Pardeando la tarde, aparecieron los hombres. Venían encarabinados y terciados de carrilleras. Eran cerca de veinte. Pedro Páramo los invitó a cenar. Y ellos, sin quitarse el sombrero, se acomodaron a la mesa y esperaron callados. Sólo se les oyó sorber el chocolate cuando les trajeron el chocolate, y masticar tortilla tras tortilla cuando les arrimaron los frijoles.
Pedro Páramo los miraba. No se le hacían caras conocidas. Detrasito de él, en la sombra, aguardaba el Tilcuate.
-Patrones -les dijo cuando vio que acababan de comer-, ¿en qué más puedo servirlos?
-¿Usted es el dueño de esto? -preguntó uno abanicando la mano.
Pero otro lo interrumpió diciendo:
-¡Aquí yo soy el que hablo!
-Bien. ¿Qué se les ofrece? -volvió a preguntar Pedro Páramo.
-Como usté ve, nos hemos levantado en armas.
-¿Y?
-Y pos eso es todo. ¿Le parece poco?
-¿Pero por qué lo han hecho?
-Pos porque otros lo han hecho también. ¿No lo sabe usté? Aguárdenos tantito a que nos lleguen instrucciones y entonces le averiguaremos la causa. Por lo pronto ya estamos aquí.
-Yo sé la causa -dijo otro-. Y si quiere se la entero. Nos hemos rebelado contra el gobierno y contra ustedes porque ya estamos aburridos de soportarlos. Al gobierno por rastrero y a ustedes porque no son más que unos móndrigos bandidos y mantecosos ladrones. Y del señor gobierno ya no digo nada porque le vamos a decir a balazos lo que le queremos decir.
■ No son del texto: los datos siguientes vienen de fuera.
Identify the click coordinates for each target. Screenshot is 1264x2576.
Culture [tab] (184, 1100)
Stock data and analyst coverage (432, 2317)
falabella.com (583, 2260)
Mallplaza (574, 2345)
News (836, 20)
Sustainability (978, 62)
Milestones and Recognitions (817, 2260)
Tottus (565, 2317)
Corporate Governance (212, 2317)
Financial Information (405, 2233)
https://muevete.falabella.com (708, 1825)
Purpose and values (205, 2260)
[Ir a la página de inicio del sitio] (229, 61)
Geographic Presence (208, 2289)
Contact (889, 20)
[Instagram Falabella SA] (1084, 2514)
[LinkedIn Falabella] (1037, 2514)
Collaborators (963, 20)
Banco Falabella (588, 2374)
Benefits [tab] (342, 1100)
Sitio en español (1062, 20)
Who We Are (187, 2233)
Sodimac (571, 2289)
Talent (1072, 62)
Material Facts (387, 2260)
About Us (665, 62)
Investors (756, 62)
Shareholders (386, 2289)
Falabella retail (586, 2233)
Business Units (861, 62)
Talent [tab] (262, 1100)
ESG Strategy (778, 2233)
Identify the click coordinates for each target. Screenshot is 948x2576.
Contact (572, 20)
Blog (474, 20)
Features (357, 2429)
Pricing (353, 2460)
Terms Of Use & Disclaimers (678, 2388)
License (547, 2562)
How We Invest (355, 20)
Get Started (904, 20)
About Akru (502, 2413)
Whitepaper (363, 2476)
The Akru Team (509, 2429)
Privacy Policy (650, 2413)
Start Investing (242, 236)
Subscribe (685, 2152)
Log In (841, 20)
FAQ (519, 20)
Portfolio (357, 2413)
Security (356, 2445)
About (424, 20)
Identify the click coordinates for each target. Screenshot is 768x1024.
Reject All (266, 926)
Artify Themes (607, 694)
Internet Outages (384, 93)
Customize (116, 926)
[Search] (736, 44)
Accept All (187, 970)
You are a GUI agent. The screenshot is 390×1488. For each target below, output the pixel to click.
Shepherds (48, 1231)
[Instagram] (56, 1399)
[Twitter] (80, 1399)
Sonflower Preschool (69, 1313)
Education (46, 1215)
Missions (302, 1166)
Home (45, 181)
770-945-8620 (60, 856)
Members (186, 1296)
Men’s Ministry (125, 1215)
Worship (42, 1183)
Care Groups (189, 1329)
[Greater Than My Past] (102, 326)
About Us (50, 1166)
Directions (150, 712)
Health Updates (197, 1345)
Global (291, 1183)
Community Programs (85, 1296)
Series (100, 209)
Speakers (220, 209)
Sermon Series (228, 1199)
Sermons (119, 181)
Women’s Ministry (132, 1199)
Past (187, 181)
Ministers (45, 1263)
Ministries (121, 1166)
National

-¿Cuánto necesitan para hacer su revolución? -preguntó Pedro Páramo-. Tal vez yo pueda ayudarlos.
-Dice bien aquí el señor, Perseverancio. No se te debía soltar la lengua. Necesitamos agenciarnos un rico pa que nos habilite, y qué mejor que el señor aquí presente. ¿A ver tú, Casildo, como cuánto nos hace falta?
-Que nos dé lo que su buena intención quiera darnos.
-Éste «no le daría agua ni al gallo de la pasión». Aprovechemos que estamos aquí, para sacarle de una vez hasta el maíz que trai atorado en su cochino buche.
-Cálmate, Perseverancio. Por las buenas se consiguen mejor las cosas. Vamos a ponernos de acuerdo. Habla tú, Casildo.
-Pos yo ahí al cálculo diría que unos veinte mil pesos no estarían mal para el comienzo.
¿Qué les parece a ustedes? Ora que quién sabe si al señor éste se le haga poco, con eso de que tiene sobrada voluntad de ayudarnos. Pongamos entonces cincuenta mil. ¿De acuerdo?
-Les voy a dar cien mil pesos -les dijo Pedro Páramo-. ¿Cuántos son ustedes?
-Semos trescientos.
-Bueno. Les voy a prestar otros trescientos hombres para que aumenten su contingente. Dentro de una semana tendrán a su disposición tanto los hombres como el dinero. El dinero se los regalo, a los hombres nomás se los presto. En cuanto los desocupen mándenmelos para acá. ¿Está bien así?
-Pero cómo no.
-Entonces hasta dentro de ocho días, señores. Y he tenido mucho gusto en conocerlos.
-Sí -dijo el último en salir-. Acuérdese que, si no nos cumple, oirá hablar de Perseverancio, que así es mi nombre.